*Page excerpt:*

────────────────────

There’s another standout cut in “The Raven Hill”, where Erni’s hypnotic lead vocal entrance sets a mystical mood that amplifies the already elevated strong folk tendencies coming through here. Hurdy-gurdy from Michalina Malisz, fiddle courtesy of Nicole Ansperger, and Matteo Sisti on bagpipes work up a gorgeous, rustic folk melody that’s echoed by Glanzmann’s trademark whistles. Even here his harsh vocals are met stride for stride with Erni’s excellent vocals, and I particularly like the ending echoing the intro, with her guiding the way out of this smoky wood we’ve all obviously been hanging out in. There’s a few cuts on here that are pretty much full on melodeath with Glanzmann at the helm, and as on previous Eluveitie albums I’m generally fine with them, although they’ve never been the best cuts on the records and that’s the same situation here. I’m a fan of this band for the folk metal elements, and they tend to come around more when Erni’s at the very least taking a 50/50 role at the vocal helm as on the darker, aggressive “Threefold Death” and the pop soaked “Breathe”. In that respect, “Rebirth” is another album highlight for cleverly managing those elements so well, and for Erni’s handling of her vocal melody. It was also a risky but nice touch to add in a few little instrumental vignettes like “The Silvern Glow”, things I usually tend to frown upon but Eluveitie wisely kept these very much tied to the acoustic spirit of the music in Evocation II, kinda linking these two albums together based on its identical line-up. This is a sixteen track long album but if you subtract those few cuts its still a more than respectable thirteen song proper album, with a meaty running time. Its been awesome to see this band make its full comeback from a rough patch in its lineup history, and they’ve made an album that lives up to the best of their catalog.

────────────────────

*Listing:*
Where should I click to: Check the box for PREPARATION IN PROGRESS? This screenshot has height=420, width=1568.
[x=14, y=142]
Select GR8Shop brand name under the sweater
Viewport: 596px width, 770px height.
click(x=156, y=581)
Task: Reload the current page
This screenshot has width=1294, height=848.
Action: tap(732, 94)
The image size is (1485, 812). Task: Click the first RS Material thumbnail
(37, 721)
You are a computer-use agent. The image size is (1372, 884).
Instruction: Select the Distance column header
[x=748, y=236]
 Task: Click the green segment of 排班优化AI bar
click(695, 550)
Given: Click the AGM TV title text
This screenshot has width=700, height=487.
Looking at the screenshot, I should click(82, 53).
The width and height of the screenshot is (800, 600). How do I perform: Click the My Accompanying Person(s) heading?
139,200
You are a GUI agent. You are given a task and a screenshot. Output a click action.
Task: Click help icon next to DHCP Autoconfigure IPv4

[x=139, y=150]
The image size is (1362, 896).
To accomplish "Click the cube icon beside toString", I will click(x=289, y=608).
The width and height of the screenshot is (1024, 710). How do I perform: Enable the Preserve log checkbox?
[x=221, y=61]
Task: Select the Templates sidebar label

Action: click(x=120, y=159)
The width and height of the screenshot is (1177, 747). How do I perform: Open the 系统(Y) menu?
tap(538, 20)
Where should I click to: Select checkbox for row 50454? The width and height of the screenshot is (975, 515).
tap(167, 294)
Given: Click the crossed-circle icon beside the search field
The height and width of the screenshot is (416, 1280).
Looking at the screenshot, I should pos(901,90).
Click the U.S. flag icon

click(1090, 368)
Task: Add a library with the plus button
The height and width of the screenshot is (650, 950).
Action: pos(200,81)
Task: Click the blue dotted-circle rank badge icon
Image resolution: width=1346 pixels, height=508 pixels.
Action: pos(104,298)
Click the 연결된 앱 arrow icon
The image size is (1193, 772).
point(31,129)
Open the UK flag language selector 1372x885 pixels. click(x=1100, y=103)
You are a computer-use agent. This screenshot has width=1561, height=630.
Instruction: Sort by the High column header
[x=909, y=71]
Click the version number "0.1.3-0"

────────────────────

*Task objective:* According to the album review, who plays the hurdy-gurdy on "The Raven Hill"? The rows were drawn from a separate source and have no connection to the album review.

*Answer for the task:* Michalina Malisz